Well, both composers sound Japanese, but Threnody to Toki sounds to me like it is completely static in terms of harmony (or very close to) and just cycles through a few different gestures, whereas Takemitsu's music has more real harmonic contrast and melodic development.

I dislike the rest of his music even more, but Violadude likes it, so there's got to be something worthwhile there.


----------



## Blake

It's worthwhile to whomever digs it.


----------



## Dim7

PetrB thought that Threnody to Toki was "gorgeus". You gotta have approval at least from one erudite TC poster :lol:

I agree that it certainly doesn't sound like it's going anywhere but that's better than sounding random - again, to my ears.


----------



## Mahlerian

Dim7 said:


> PetrB thought that Threnody to Toki was "gorgeus". You gotta have approval at least from one erudite TC poster :lol:
> 
> I agree that it certainly doesn't sound like it's going anywhere but that's better than sounding random - again, to my ears.


Which Takemitsu pieces have you listened to? I don't think most of his music sounds at all random.


----------



## Blake

Mahlerian said:


> Which Takemitsu pieces have you listened to? I don't think most of his music sounds at all random.


Come on, dude. You're asking justification for personal taste.


----------



## Mahlerian

Blake said:


> Come on, dude. You're asking justification for personal taste.


How is that asking for justification for personal taste?
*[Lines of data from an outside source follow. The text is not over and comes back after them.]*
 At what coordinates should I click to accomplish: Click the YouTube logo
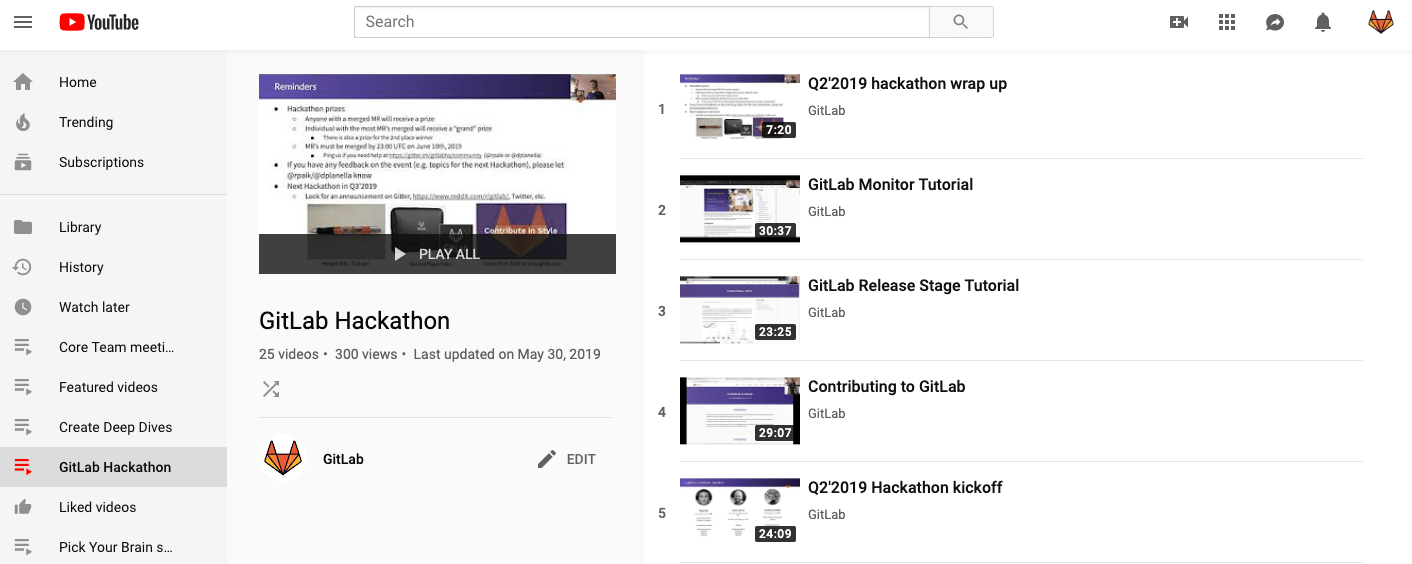99,22
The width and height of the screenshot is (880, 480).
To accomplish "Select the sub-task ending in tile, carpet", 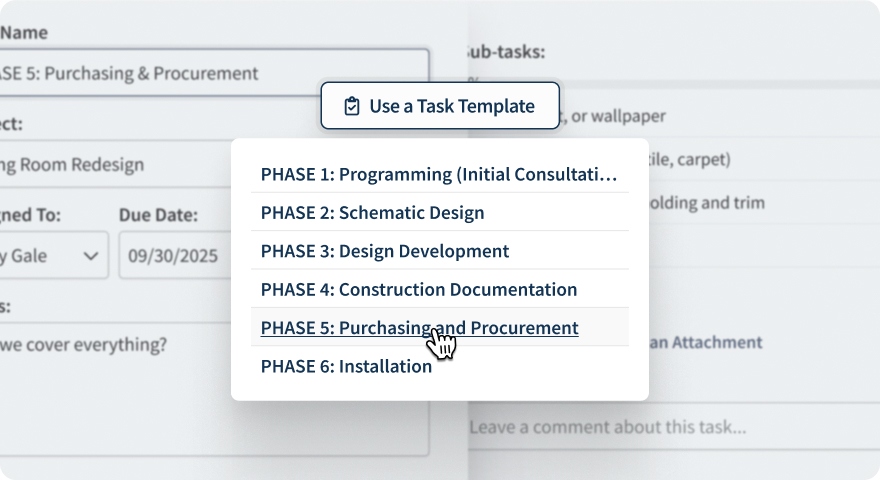I will coord(690,159).
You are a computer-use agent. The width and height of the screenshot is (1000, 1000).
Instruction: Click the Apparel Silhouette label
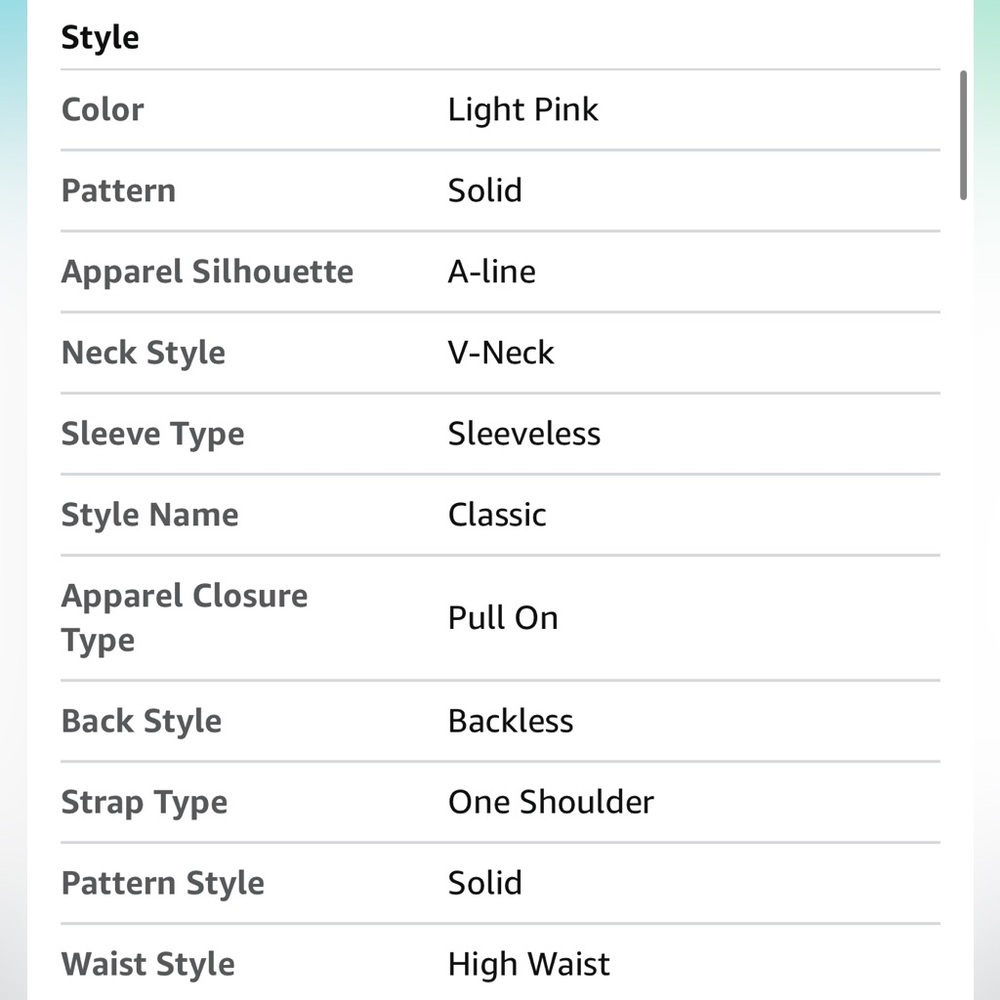[x=207, y=272]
Something which sounds random is unpatterned. There are patterns everywhere in Takemitsu's music. I would respond the same way if someone said that the music of Mozart or Bach sounded random.
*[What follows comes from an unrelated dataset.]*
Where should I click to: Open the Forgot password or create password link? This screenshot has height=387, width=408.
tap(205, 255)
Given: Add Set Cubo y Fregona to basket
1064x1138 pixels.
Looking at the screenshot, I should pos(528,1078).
This is not about comparing the quality of Takemitsu's music as opposed to Yoshimatsu's. I am only challenging the reason given for someone else's assessment.


----------



## violadude

Mahlerian said:


> How is that asking for justification for personal taste?
> 
> Something which sounds random is unpatterned. There are patterns everywhere in Takemitsu's music. I would respond the same way if someone said that the music of Mozart or Bach sounded random.
> 
> This is not about comparing the quality of Takemitsu's music as opposed to Yoshimatsu's. I am only challenging the reason given for someone else's assessment.


I guess TC should just be a list of boring, unchallenged opinions with no reason behind them.


----------



## violadude

Mahlerian said:


> Well, both composers sound Japanese, but Threnody to Toki sounds to me like it is completely static in terms of harmony (or very close to) and just cycles through a few different gestures, whereas Takemitsu's music has more real harmonic contrast and melodic development.
> 
> I dislike the rest of his music even more, but Violadude likes it, so there's got to be something worthwhile there.
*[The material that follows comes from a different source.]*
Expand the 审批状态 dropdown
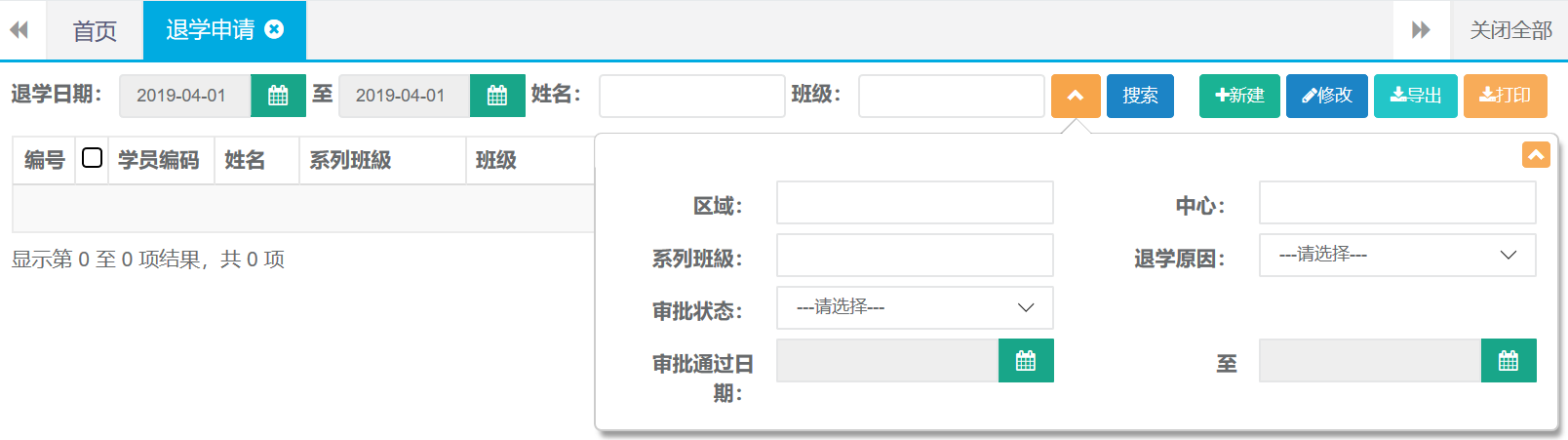This screenshot has width=1568, height=440. (914, 307)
Aw, Schucks  Well, to be perfectly clear about my feelings regarding Yoshimatsu. I don't think he's a super amazing composer or anything. I like his music a lot mostly because I have a nostalgic soft spot for the type of sound his music has. It's a personal thing.


----------



## Guest

violadude said:


> Aw, Schucks  Well, to be perfectly clear about my feelings regarding Yoshimatsu. I don't think he's a super amazing composer or anything. I like his music a lot mostly because I have a nostalgic soft spot for the type of sound his music has. It's a personal thing.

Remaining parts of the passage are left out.